Figureheads: Stalwart Faces of the Galley
In antiquity, Greek and Phoenician shipbuilders would attach sculpted eyes to their galleys. They believed that these depictions, the first figureheads in what would become a centuries-long tradition, would protect them while they were at sea. The Romans extended this tradition, choosing instead to depict their deities and turning figureheads into a religious practice. From one civilization to the next, the thinking behind figureheads would change, but it was only recently that they seemed to fall out of use altogether.
The Vikings carried on the practice, opting to feature sculptures of ghouls and trolls with exaggerated eyes and teeth to adorn their ships, chosen for their perceived ability to ward off troublesome spirits. This continued throughout their dominance of Europe. Over the half-millennium that followed the Norman conquest and the Battle of Hastings in 1066, events that are used to mark the end of the Viking Age, figureheads persisted, but the style changed once again. Menacing eyes that had given way to menacing gods that had given way to menacing monsters gave way to creatures less menacing.

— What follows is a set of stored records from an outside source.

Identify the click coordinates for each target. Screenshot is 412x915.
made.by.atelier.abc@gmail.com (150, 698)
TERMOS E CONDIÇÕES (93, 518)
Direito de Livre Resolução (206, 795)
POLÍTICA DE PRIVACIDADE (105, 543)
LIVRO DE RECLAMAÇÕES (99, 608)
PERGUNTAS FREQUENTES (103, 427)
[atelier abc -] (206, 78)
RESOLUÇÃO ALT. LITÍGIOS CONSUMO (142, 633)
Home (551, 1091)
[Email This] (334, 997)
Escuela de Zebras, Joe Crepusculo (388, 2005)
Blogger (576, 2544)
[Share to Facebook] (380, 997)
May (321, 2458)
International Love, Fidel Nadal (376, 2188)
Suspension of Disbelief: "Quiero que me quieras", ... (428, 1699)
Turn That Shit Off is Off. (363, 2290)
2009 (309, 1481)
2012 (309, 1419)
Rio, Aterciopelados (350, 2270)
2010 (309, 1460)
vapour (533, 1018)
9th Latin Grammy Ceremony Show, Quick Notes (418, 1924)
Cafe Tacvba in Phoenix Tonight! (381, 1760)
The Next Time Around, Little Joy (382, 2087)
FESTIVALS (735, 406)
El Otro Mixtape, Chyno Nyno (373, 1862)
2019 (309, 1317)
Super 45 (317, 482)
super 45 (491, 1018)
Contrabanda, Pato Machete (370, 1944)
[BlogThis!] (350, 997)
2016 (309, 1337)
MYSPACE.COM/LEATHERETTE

During the early modern and modern eras, from the 16th
century to the 20th century, the dolphins lost out. Shipbuilders began to favor mermaids and half-clothed maidens, and at the same time, figureheads became larger than ever before. 17th-century figureheads sometimes weighed upwards of 6,000 pounds. Although this weight negatively affected sailing ships’ balance, form often won out over function since rich shipowners and rich navy officials viewed large figureheads as signs of their prodigious wealth.
Figureheads were not merely for posturing, though. Throughout each of these eras, there was evidence as well that figureheads served as a form of language, signifying ships to their crews, the majority of whom were illiterate. Instead of reading a ship’s name on its hull, the thinking went, the crews could point to the figurehead, telling which was which without ever learning how to read and write.
As navies worldwide abandoned their sailing ships in favor of steam-powered battleships, figureheads fell out of fashion. One theory is that there was no longer an obvious spot on modern battleships for anything so ostentatious. Yet, thinking of figureheads as emblems or as a form of language, we can point to ships’ badges or crests as their latest incarnation.
After World War II, the US Navy made a point of encouraging creativity among their ships’ commanding officers, whom it tasked with designing unique crests before they took charge of new ships. These crests today frequently depict bald eagles, the national bird of the United States of America. These are less conspicuous than the multi-ton maidens of the 1600s or the bug-eyed goblins of the 900s, but in them there is still a nod toward the same artistic tradition passed down from age to age.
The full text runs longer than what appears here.